• _EXERCISE AIM_
Starting at the line that contains "1456x819 pixels. How" and stopping after the line that contains "Where should I click to: Click the cyan", transcribe the listing below exactly; do not include any pictures.
Segment Start: AVAILABLE DATA
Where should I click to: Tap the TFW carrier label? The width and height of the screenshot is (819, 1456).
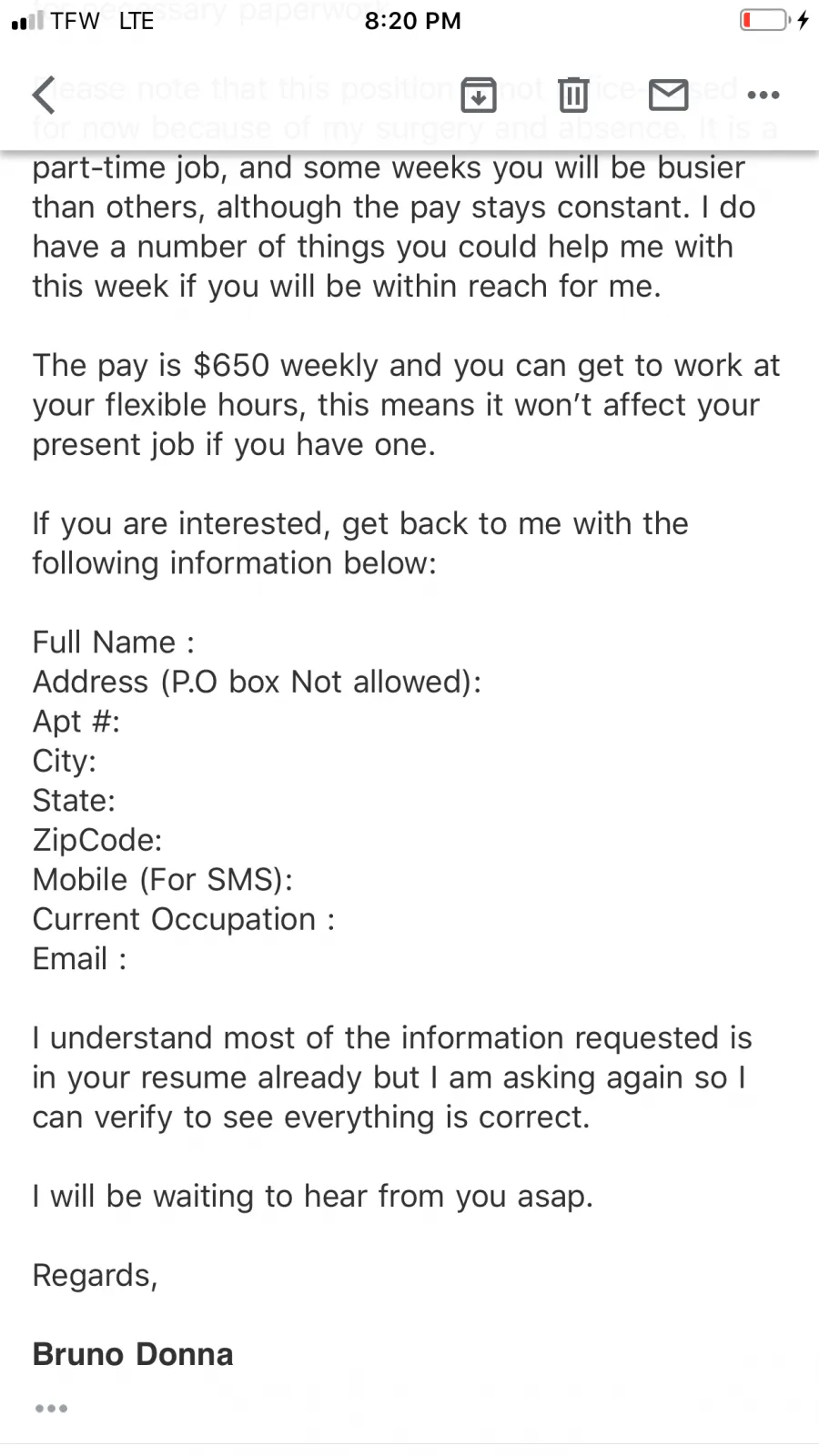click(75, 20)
Segment End: AVAILABLE DATA
Segment Start: AVAILABLE DATA
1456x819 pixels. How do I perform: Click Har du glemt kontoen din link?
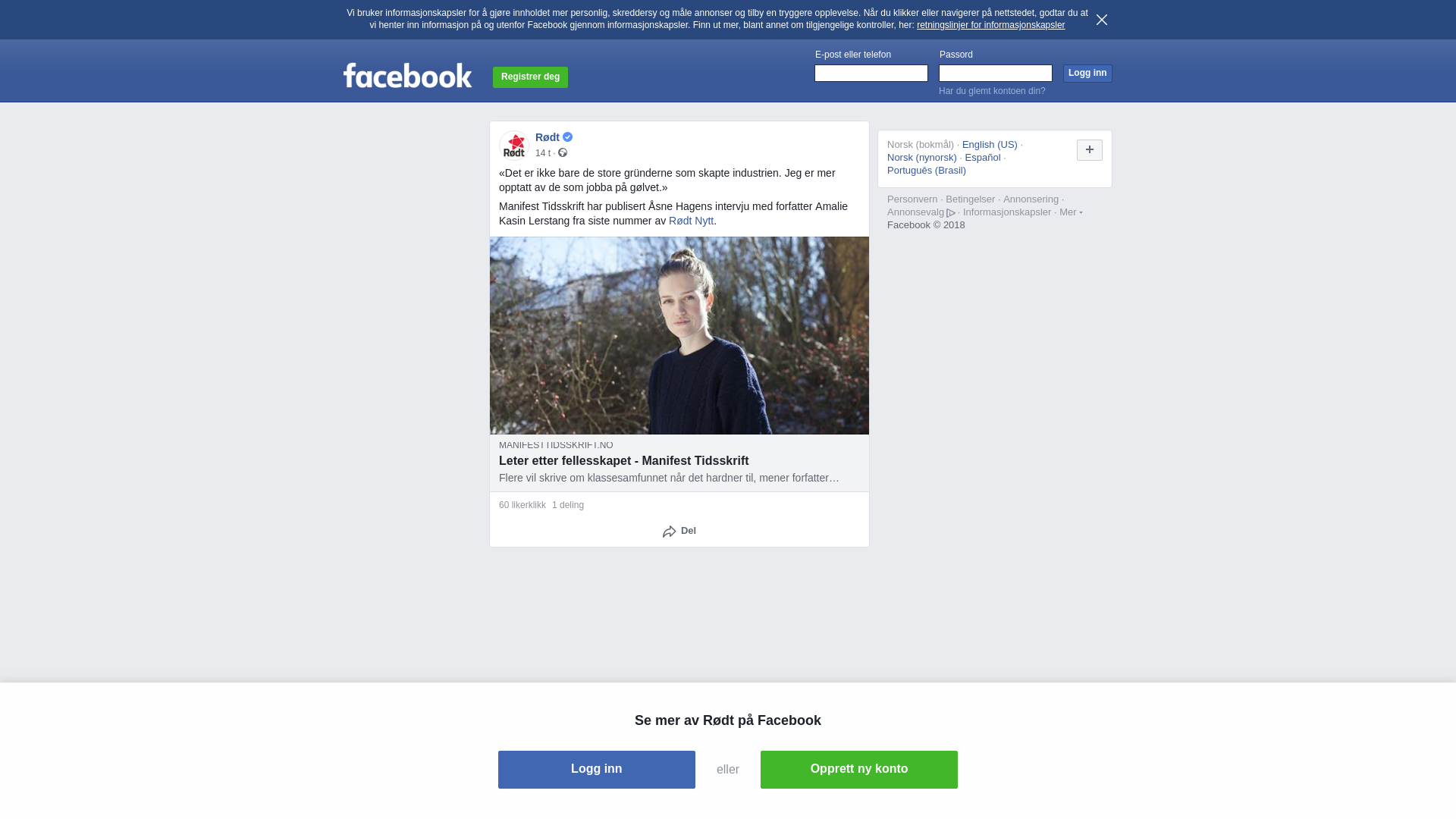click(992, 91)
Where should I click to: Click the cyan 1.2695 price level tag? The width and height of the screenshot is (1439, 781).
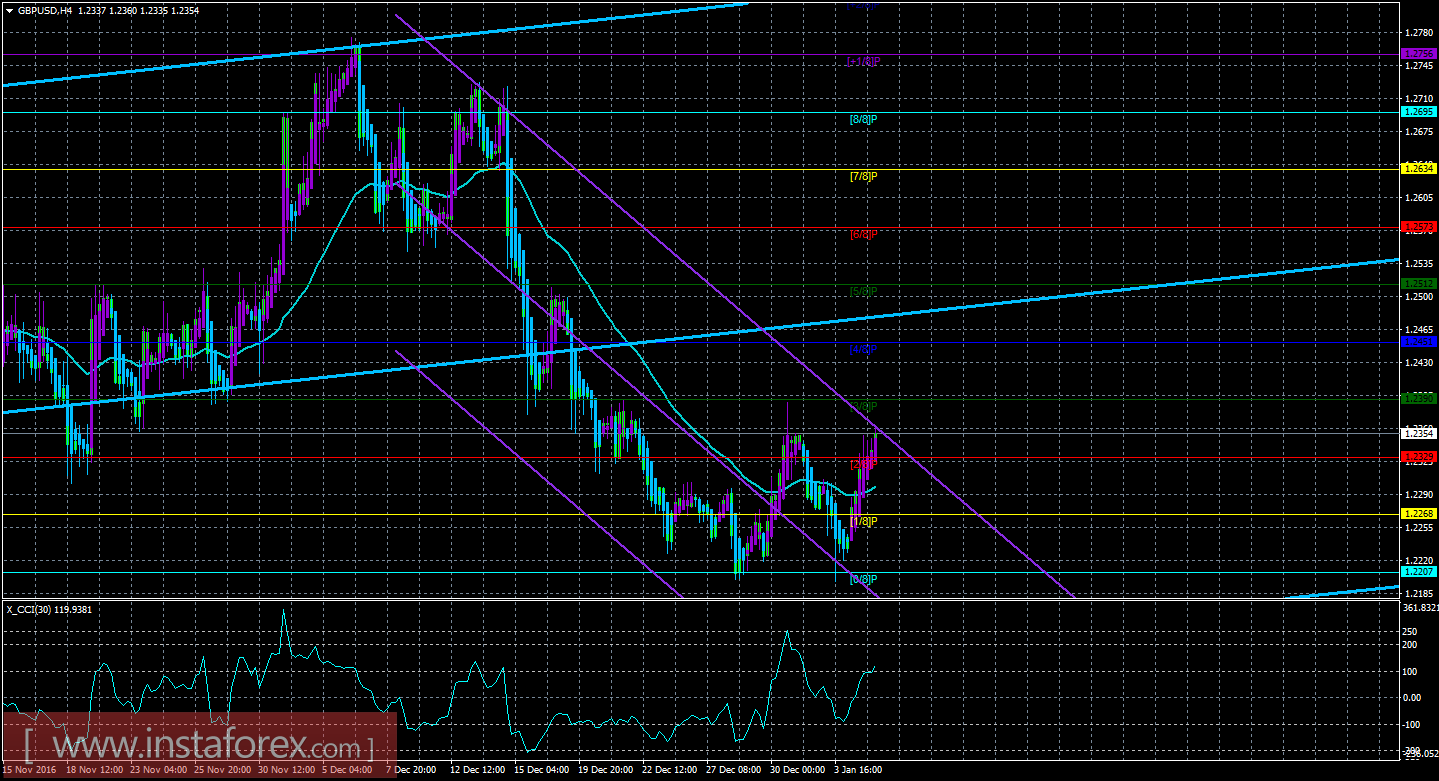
Segment End: AVAILABLE DATA
Segment Start: AVAILABLE DATA
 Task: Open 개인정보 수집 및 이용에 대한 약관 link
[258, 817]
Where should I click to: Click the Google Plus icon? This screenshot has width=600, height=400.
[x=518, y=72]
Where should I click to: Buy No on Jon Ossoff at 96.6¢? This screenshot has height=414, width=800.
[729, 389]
Segment End: AVAILABLE DATA
• _WRITTEN SOLUTION_
1456x819 pixels. How do I perform: Click Har du glemt kontoen din link?
click(992, 91)
Where should I click to: Click the cyan 1.2695 price level tag? The width and height of the screenshot is (1439, 781).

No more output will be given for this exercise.